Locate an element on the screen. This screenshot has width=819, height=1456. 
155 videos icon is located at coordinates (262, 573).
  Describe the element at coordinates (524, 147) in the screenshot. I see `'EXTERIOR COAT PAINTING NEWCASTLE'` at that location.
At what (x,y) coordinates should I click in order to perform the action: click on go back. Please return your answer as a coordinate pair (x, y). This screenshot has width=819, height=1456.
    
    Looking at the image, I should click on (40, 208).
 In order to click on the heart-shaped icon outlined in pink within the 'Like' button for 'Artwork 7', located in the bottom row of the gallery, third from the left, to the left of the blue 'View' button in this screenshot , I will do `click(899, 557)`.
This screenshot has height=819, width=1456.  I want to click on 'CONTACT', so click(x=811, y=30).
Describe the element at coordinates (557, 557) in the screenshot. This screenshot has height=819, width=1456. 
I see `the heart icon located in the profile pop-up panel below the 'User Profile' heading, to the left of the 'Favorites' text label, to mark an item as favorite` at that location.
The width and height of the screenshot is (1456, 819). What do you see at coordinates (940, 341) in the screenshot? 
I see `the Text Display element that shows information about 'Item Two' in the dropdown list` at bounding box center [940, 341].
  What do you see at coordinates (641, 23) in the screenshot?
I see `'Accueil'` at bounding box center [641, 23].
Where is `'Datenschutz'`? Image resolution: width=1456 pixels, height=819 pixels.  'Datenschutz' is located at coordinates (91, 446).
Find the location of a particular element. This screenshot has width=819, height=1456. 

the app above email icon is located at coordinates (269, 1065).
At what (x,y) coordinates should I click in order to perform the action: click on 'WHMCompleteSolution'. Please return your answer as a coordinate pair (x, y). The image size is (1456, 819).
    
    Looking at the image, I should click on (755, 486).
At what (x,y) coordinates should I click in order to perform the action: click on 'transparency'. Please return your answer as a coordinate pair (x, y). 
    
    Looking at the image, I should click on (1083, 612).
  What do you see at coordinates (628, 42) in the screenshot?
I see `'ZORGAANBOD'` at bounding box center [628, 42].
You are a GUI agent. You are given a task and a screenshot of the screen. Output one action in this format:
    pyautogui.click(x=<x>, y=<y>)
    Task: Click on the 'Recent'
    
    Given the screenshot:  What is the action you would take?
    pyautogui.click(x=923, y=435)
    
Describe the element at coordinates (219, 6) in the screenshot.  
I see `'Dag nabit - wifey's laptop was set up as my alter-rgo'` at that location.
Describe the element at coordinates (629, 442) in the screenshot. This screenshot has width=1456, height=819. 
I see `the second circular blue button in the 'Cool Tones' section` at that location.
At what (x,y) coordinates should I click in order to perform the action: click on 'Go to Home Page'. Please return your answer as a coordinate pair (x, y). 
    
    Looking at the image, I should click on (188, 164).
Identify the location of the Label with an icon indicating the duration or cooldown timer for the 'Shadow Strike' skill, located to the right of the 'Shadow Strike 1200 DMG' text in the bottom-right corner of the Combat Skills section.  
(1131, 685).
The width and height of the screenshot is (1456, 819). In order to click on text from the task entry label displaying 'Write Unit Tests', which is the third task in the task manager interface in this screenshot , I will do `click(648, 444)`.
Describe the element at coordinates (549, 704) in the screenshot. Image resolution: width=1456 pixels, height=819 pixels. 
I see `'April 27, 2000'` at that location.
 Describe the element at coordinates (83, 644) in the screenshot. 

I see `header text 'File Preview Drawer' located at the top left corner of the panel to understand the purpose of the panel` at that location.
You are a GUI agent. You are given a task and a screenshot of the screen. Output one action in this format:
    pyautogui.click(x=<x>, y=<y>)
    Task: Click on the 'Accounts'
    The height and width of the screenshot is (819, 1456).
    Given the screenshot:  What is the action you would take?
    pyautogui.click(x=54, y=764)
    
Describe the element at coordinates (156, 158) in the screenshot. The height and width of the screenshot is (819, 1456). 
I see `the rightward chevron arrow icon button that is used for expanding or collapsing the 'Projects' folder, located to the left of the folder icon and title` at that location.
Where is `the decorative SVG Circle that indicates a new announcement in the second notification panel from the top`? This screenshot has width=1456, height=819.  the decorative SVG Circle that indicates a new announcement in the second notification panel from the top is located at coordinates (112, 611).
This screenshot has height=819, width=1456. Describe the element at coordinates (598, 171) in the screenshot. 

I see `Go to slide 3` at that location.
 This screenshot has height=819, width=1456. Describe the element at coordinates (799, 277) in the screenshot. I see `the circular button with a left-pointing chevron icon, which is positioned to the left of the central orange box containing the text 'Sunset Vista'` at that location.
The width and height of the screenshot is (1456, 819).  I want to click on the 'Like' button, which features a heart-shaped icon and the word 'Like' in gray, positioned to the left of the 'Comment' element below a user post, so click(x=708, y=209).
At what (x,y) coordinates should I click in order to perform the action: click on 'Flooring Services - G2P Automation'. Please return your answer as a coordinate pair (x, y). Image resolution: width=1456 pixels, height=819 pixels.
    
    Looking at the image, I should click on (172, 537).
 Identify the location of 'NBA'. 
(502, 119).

• • • • • • •

EXERCISE OBJECTIVE: Can you reproduce all of the data above, replacing "coordinate pair" with "point" everywhere and leaving everything else unchanged?

EXERCISE RESPONSE:
Locate an element on the screen. This screenshot has width=819, height=1456. 
155 videos icon is located at coordinates (262, 573).
  Describe the element at coordinates (524, 147) in the screenshot. I see `'EXTERIOR COAT PAINTING NEWCASTLE'` at that location.
At what (x,y) coordinates should I click in order to perform the action: click on go back. Please return your answer as a point (x, y). This screenshot has width=819, height=1456.
    
    Looking at the image, I should click on (40, 208).
 In order to click on the heart-shaped icon outlined in pink within the 'Like' button for 'Artwork 7', located in the bottom row of the gallery, third from the left, to the left of the blue 'View' button in this screenshot , I will do `click(899, 557)`.
This screenshot has height=819, width=1456.  I want to click on 'CONTACT', so click(x=811, y=30).
Describe the element at coordinates (557, 557) in the screenshot. This screenshot has height=819, width=1456. 
I see `the heart icon located in the profile pop-up panel below the 'User Profile' heading, to the left of the 'Favorites' text label, to mark an item as favorite` at that location.
The width and height of the screenshot is (1456, 819). What do you see at coordinates (940, 341) in the screenshot? 
I see `the Text Display element that shows information about 'Item Two' in the dropdown list` at bounding box center [940, 341].
  What do you see at coordinates (641, 23) in the screenshot?
I see `'Accueil'` at bounding box center [641, 23].
Where is `'Datenschutz'`? Image resolution: width=1456 pixels, height=819 pixels.  'Datenschutz' is located at coordinates (91, 446).
Find the location of a particular element. This screenshot has width=819, height=1456. 

the app above email icon is located at coordinates (269, 1065).
At what (x,y) coordinates should I click in order to perform the action: click on 'WHMCompleteSolution'. Please return your answer as a point (x, y). The image size is (1456, 819).
    
    Looking at the image, I should click on (755, 486).
At what (x,y) coordinates should I click in order to perform the action: click on 'transparency'. Please return your answer as a point (x, y). 
    
    Looking at the image, I should click on (1083, 612).
  What do you see at coordinates (628, 42) in the screenshot?
I see `'ZORGAANBOD'` at bounding box center [628, 42].
You are a GUI agent. You are given a task and a screenshot of the screen. Output one action in this format:
    pyautogui.click(x=<x>, y=<y>)
    Task: Click on the 'Recent'
    
    Given the screenshot:  What is the action you would take?
    pyautogui.click(x=923, y=435)
    
Describe the element at coordinates (219, 6) in the screenshot.  
I see `'Dag nabit - wifey's laptop was set up as my alter-rgo'` at that location.
Describe the element at coordinates (629, 442) in the screenshot. This screenshot has width=1456, height=819. 
I see `the second circular blue button in the 'Cool Tones' section` at that location.
At what (x,y) coordinates should I click in order to perform the action: click on 'Go to Home Page'. Please return your answer as a point (x, y). 
    
    Looking at the image, I should click on (188, 164).
Identify the location of the Label with an icon indicating the duration or cooldown timer for the 'Shadow Strike' skill, located to the right of the 'Shadow Strike 1200 DMG' text in the bottom-right corner of the Combat Skills section.  
(1131, 685).
The width and height of the screenshot is (1456, 819). In order to click on text from the task entry label displaying 'Write Unit Tests', which is the third task in the task manager interface in this screenshot , I will do `click(648, 444)`.
Describe the element at coordinates (549, 704) in the screenshot. Image resolution: width=1456 pixels, height=819 pixels. 
I see `'April 27, 2000'` at that location.
 Describe the element at coordinates (83, 644) in the screenshot. 

I see `header text 'File Preview Drawer' located at the top left corner of the panel to understand the purpose of the panel` at that location.
You are a GUI agent. You are given a task and a screenshot of the screen. Output one action in this format:
    pyautogui.click(x=<x>, y=<y>)
    Task: Click on the 'Accounts'
    The height and width of the screenshot is (819, 1456).
    Given the screenshot:  What is the action you would take?
    pyautogui.click(x=54, y=764)
    
Describe the element at coordinates (156, 158) in the screenshot. The height and width of the screenshot is (819, 1456). 
I see `the rightward chevron arrow icon button that is used for expanding or collapsing the 'Projects' folder, located to the left of the folder icon and title` at that location.
Where is `the decorative SVG Circle that indicates a new announcement in the second notification panel from the top`? This screenshot has width=1456, height=819.  the decorative SVG Circle that indicates a new announcement in the second notification panel from the top is located at coordinates (112, 611).
This screenshot has height=819, width=1456. Describe the element at coordinates (598, 171) in the screenshot. 

I see `Go to slide 3` at that location.
 This screenshot has height=819, width=1456. Describe the element at coordinates (799, 277) in the screenshot. I see `the circular button with a left-pointing chevron icon, which is positioned to the left of the central orange box containing the text 'Sunset Vista'` at that location.
The width and height of the screenshot is (1456, 819).  I want to click on the 'Like' button, which features a heart-shaped icon and the word 'Like' in gray, positioned to the left of the 'Comment' element below a user post, so click(x=708, y=209).
At what (x,y) coordinates should I click in order to perform the action: click on 'Flooring Services - G2P Automation'. Please return your answer as a point (x, y). Image resolution: width=1456 pixels, height=819 pixels.
    
    Looking at the image, I should click on (172, 537).
 Identify the location of 'NBA'. 
(502, 119).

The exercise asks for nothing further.